The Coronation oath, summarised in the terms “under God so help me God” binds the monarch to uphold the ancient law of God given in the Holy Bible, and to rely upon the grace of God to enable them to do so.  Thus Australia is completely under the Crown, and thus under Almighty God as named in the Australian Constitution and the monarch’s Coronation Oath.

If the place of the Crown in Australia is compromised, rejected, denied or otherwise damaged, it is the responsibility of the sheriff, above all others, to defend and uphold the Crown in the land.

The only mechanism that can alter the Australian Constitution whatsoever, and therefore modify the place of the Crown in Australian society, is a referendum majority in all states, as prescribed in the Australian Constitution.

The Crown Rejected

Several states of Australia have already expressed breach of allegiance toward the Crown.  They commonly do so by removing the oath of allegiance prescribed by the Australian Constitution and the role of the Governor General.

Western Australia and Victoria have removed reference to the Crown and the prescribed oath of allegiance from various state laws.  New South Wales has significantly changed the role of the Governor General.

These and other actions by various state governments constitute “breach of allegiance” to the Crown. Breach of allegiance is the crime of Treason.

These actions also constitute abuse of the Australian public, by officials presuming to change the Australian Constitution without gaining the authority of the Australian public to do so.

While political leaders and the courts turn a blind eye to these processes, and in Victoria the former Attorney General, Robert Hulls, removed the legal mechanism to prosecute Treason in that state, it falls to the office of sheriff in each state to take action to defend the Crown and those who are beneficiaries of the Crown’s Promise.

Personal Notes

I have now been personally evicted from my home by sheriffs in Victoria.

The warrant issued by the Supreme Court of Victoria was issued without the matter ever being heard before the court. Summary Judgment was given in a process that denied me my lawful claims. No jury trial was given. Common law was trampled.

I have personally challenged the sheriffs and called them to account for their oath of office.
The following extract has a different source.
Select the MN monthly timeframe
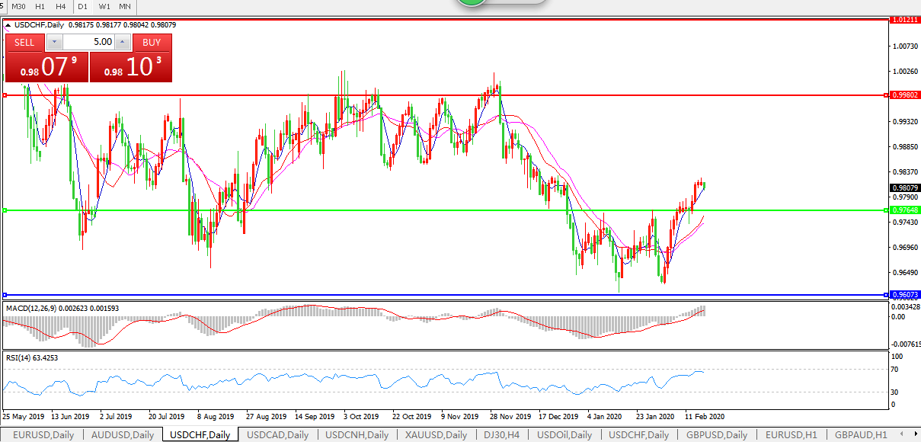 (124, 6)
Yet the Victorian sheriffs have shown themselves to be corporate employees, doing what the courts demand, rather than fulfilling their true responsibility under the Crown.
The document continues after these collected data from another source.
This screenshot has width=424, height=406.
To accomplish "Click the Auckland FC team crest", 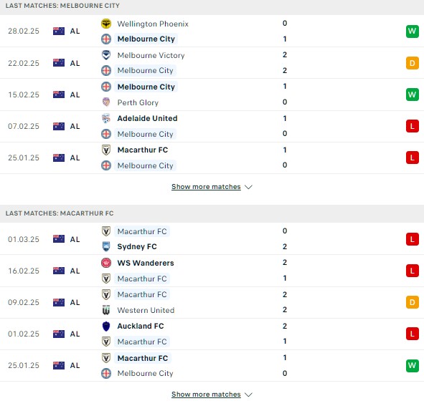I will click(106, 326).

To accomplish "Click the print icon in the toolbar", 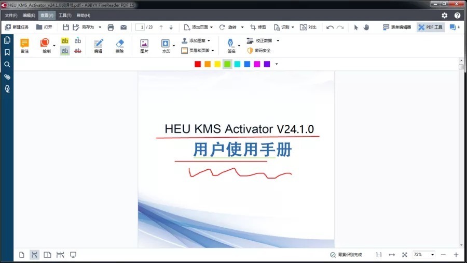I will tap(111, 27).
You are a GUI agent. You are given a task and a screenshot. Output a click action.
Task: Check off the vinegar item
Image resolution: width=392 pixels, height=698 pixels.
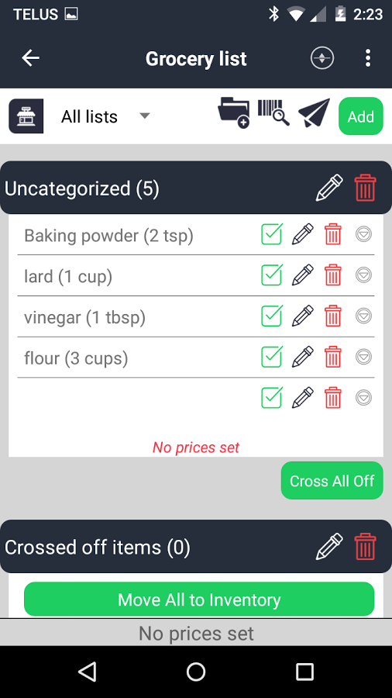click(272, 316)
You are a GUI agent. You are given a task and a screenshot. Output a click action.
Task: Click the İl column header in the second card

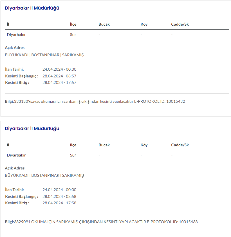click(8, 145)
On both occasions of eviction sheriffs trampled on my land and through my home in trespass, acting as if they have a supreme right to do as they please, despite the deficiencies of the judicial process and my protests of injustice.
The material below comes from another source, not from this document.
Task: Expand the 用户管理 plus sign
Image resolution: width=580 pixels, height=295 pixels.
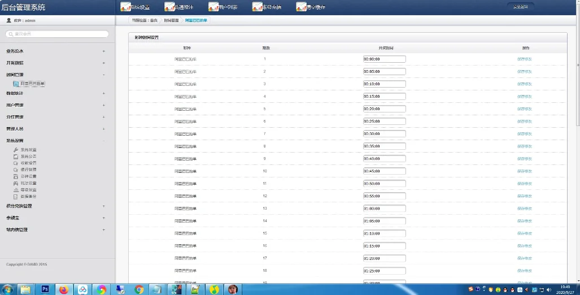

Thus it is interesting to note that sheriffs are not permitted to trespass and that the chief sheriff is accountable when sheriffs officers make trespass.

“When the sheriff’s underlings commit tortious acts in the course of their employment, the sheriff is responsible, e.g., trespassing in a man’s house.”

Outlines of Constitutional Law – Dalzell Chalmers and Cyril Asquith – 1922  p199/200

Note that the crime of trespass was identified against the sheriff in 1922, significantly later than January 1 1901.  The sheriff has no lawful right to trespass on my land or in my home, yet they have done so on two occasions.

It is imperative that the rule of law and the lawful duties of the sheriff be reclaimed, before even more abuse of Australians takes place by those who are bound to protect and uphold justice and right, not to destroy or trample those things.

Discussion Paper

I write these notes to illuminate this vital matter and I encourage you to make your own investigation and to send copies of this document to all those in office, especially sheriffs officers.

Australia belongs to the people, not to the politicians, those in uniforms or corporate entities.  Only we the people can truly direct this great land into its future.  Do not abandon your privilege, or others will steal justice and right from you and enslave you and your children.